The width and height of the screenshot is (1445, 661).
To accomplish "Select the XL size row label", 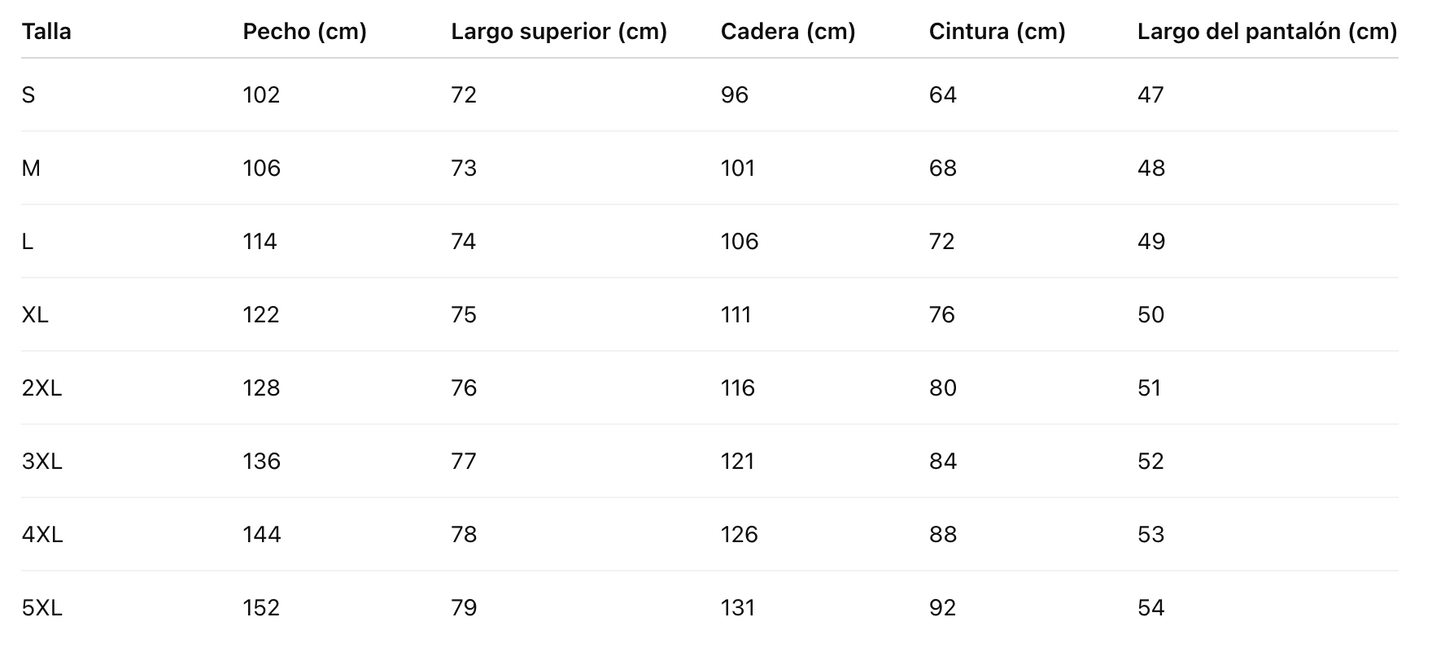I will click(x=35, y=315).
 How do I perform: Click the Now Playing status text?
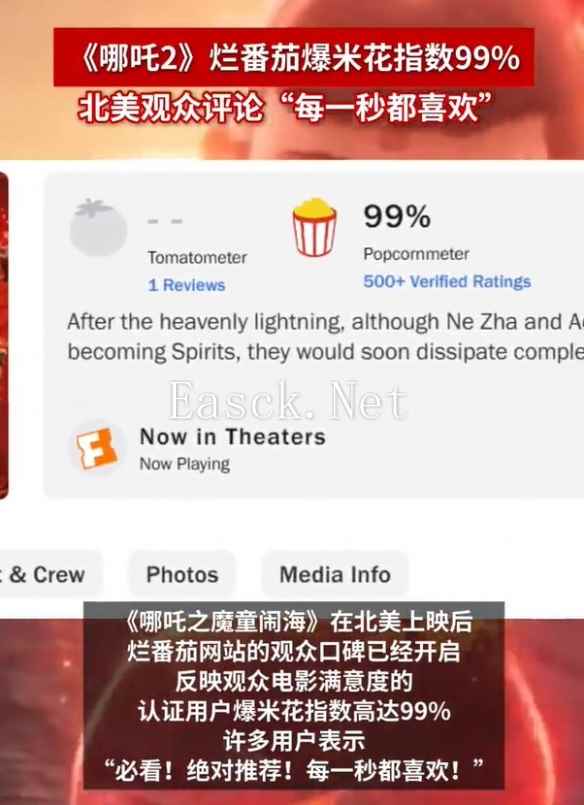pos(185,464)
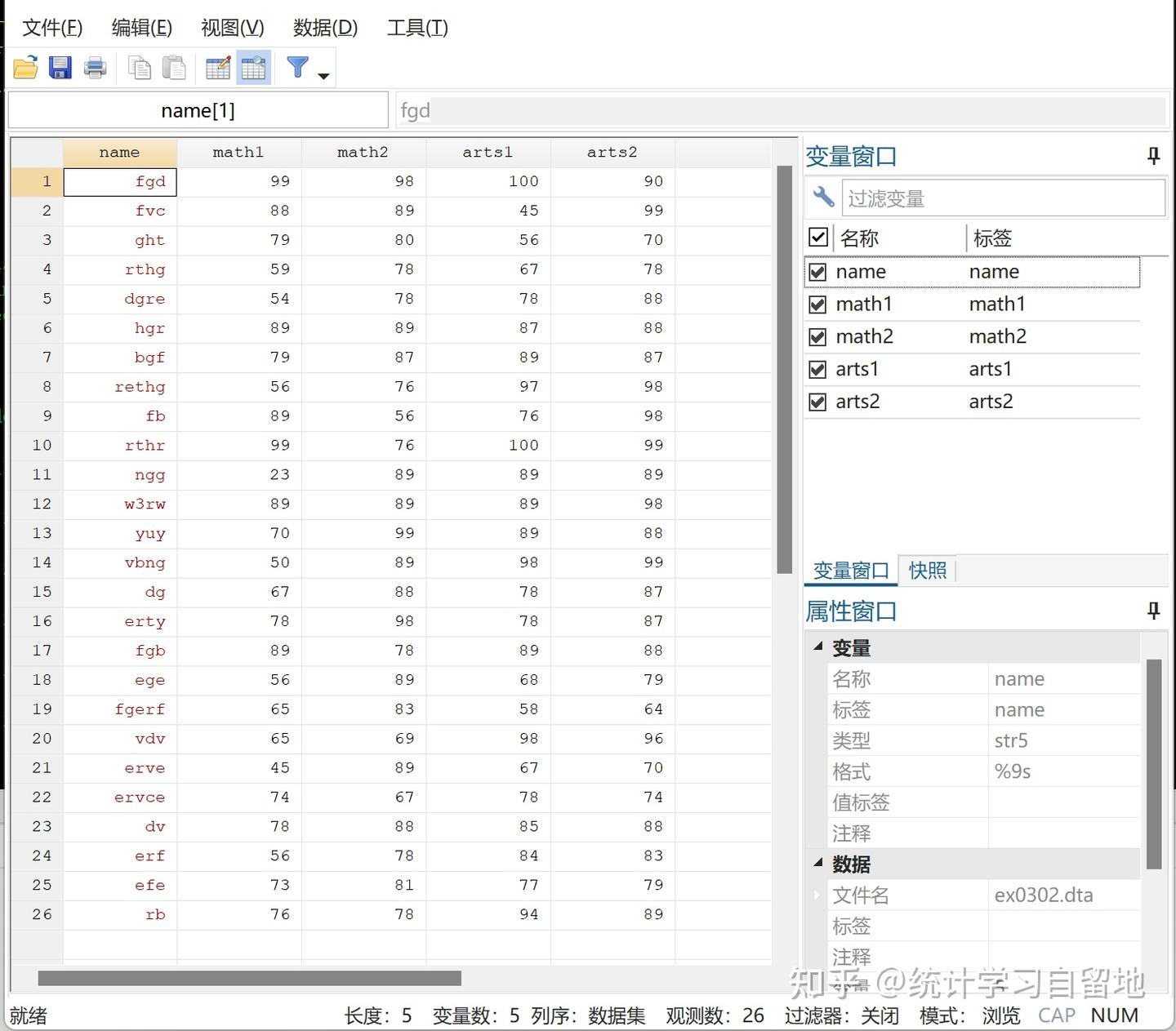Screen dimensions: 1176x1031
Task: Pin the 变量窗口 panel
Action: click(x=1153, y=156)
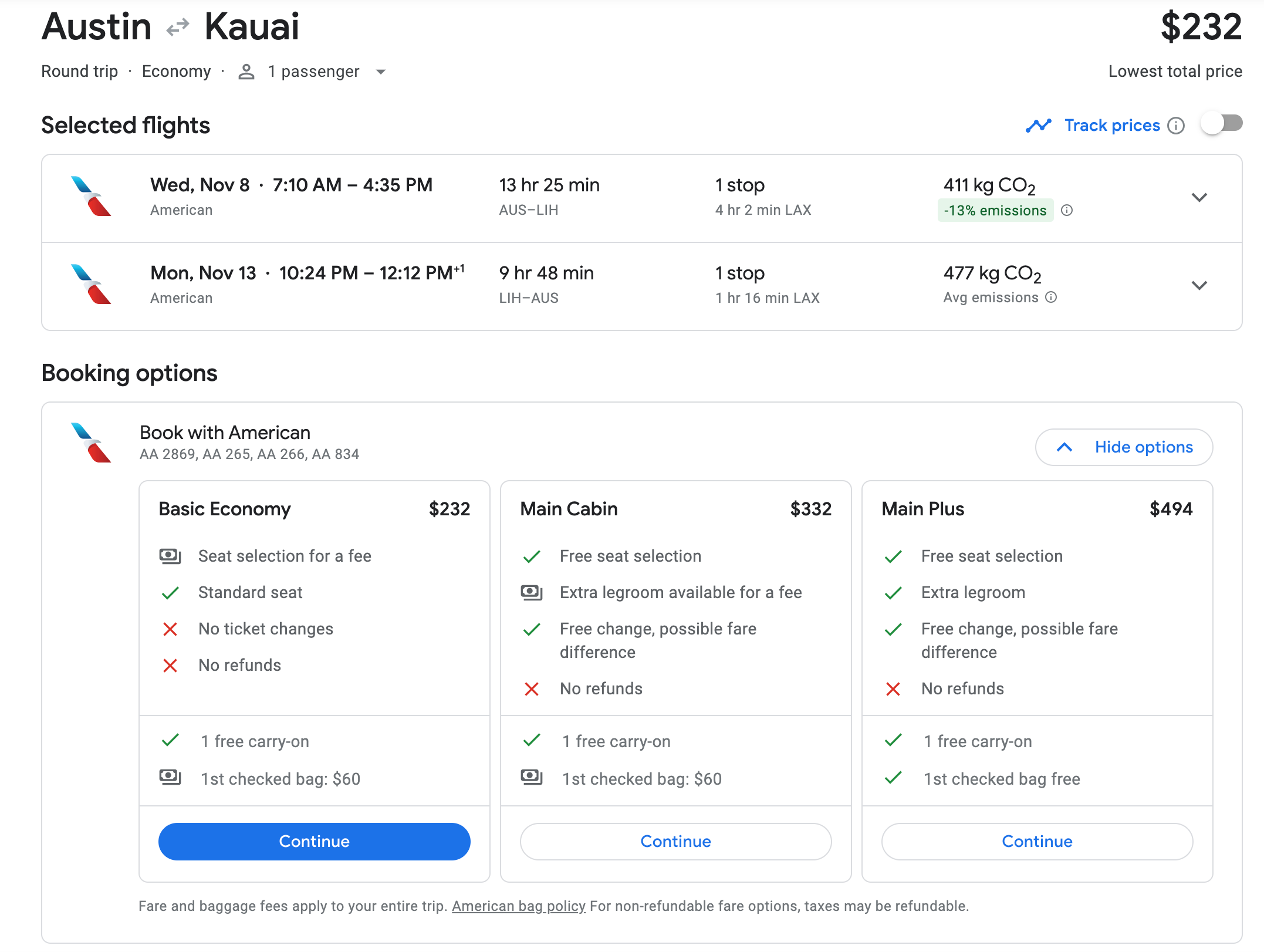The image size is (1264, 952).
Task: Continue with Main Plus fare
Action: pyautogui.click(x=1037, y=841)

WHAT TO DO
Give again exactly the lines from the one that contains "How do I perform: Click" through the end of the material, both ends included, omitting the pictures.

EXERCISE SOLUTION
 How do I perform: Click the Now Playing status text?
pos(185,464)
Screen dimensions: 1176x1031
Task: Pin the 变量窗口 panel
Action: click(x=1153, y=156)
The image size is (1264, 952).
Task: Continue with Main Plus fare
Action: pyautogui.click(x=1037, y=841)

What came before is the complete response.